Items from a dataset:
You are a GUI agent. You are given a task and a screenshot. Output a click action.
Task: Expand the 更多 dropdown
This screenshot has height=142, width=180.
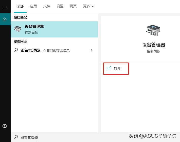click(x=88, y=6)
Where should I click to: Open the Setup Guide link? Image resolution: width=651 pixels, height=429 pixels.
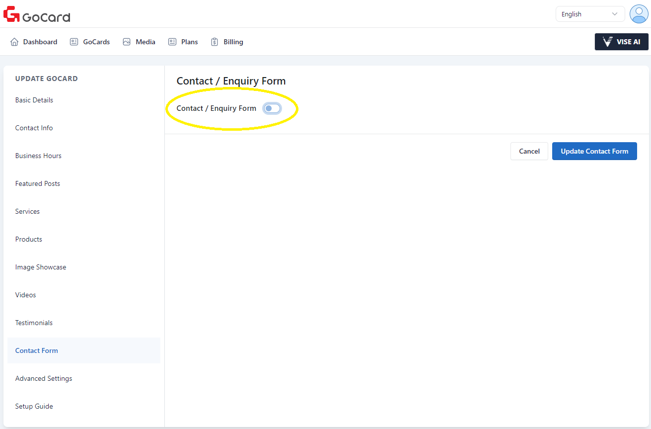tap(34, 406)
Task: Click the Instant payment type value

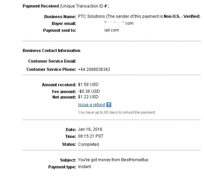Action: pyautogui.click(x=84, y=167)
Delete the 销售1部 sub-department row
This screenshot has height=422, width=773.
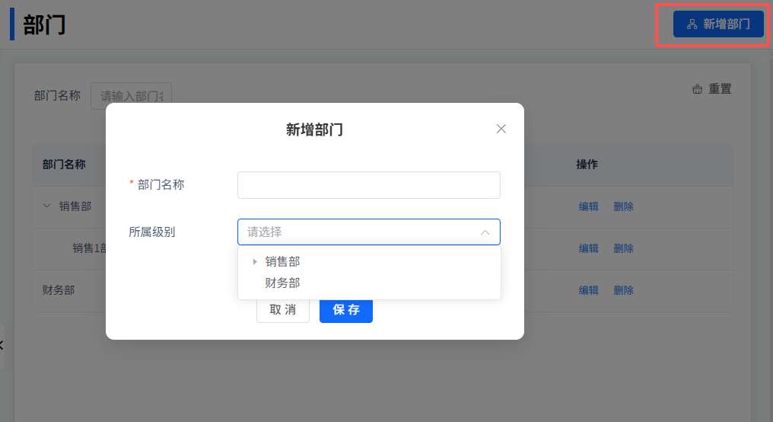[623, 248]
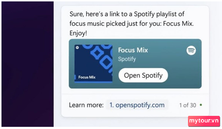Screen dimensions: 222x129
Task: Click the Focus Mix caption on the cover
Action: 87,77
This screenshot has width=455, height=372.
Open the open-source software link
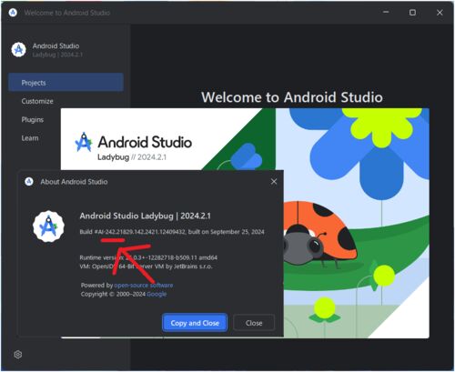[144, 285]
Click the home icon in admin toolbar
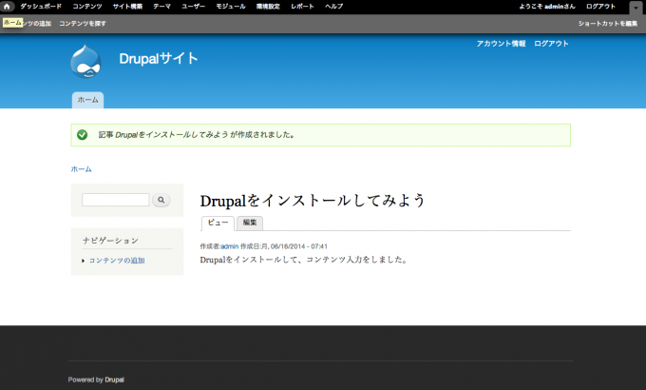The image size is (646, 390). (x=8, y=7)
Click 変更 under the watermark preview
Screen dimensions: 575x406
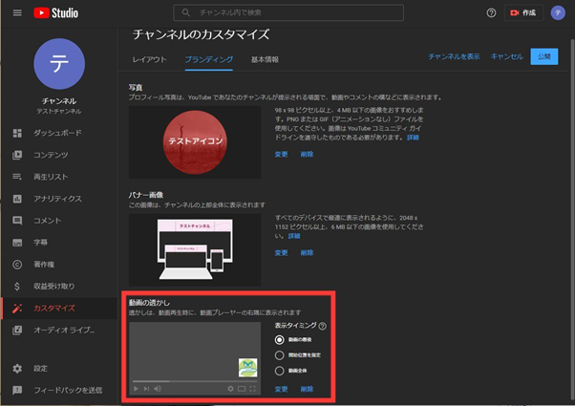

**What you will do**
What do the entries above read from the line containing "Delete the 销售1部 sub-department row" through the line containing "Click 変更 under the watermark preview"? Output those lines exactly, both ends included, with the pictures left out.

**Solution to this problem**
Delete the 销售1部 sub-department row
This screenshot has height=422, width=773.
[623, 248]
Screen dimensions: 222x129
Task: Click the Focus Mix caption on the cover
Action: 87,77
This screenshot has width=455, height=372.
Open the open-source software link
[144, 285]
Click the home icon in admin toolbar
The image size is (646, 390). (x=8, y=7)
Click 変更 under the watermark preview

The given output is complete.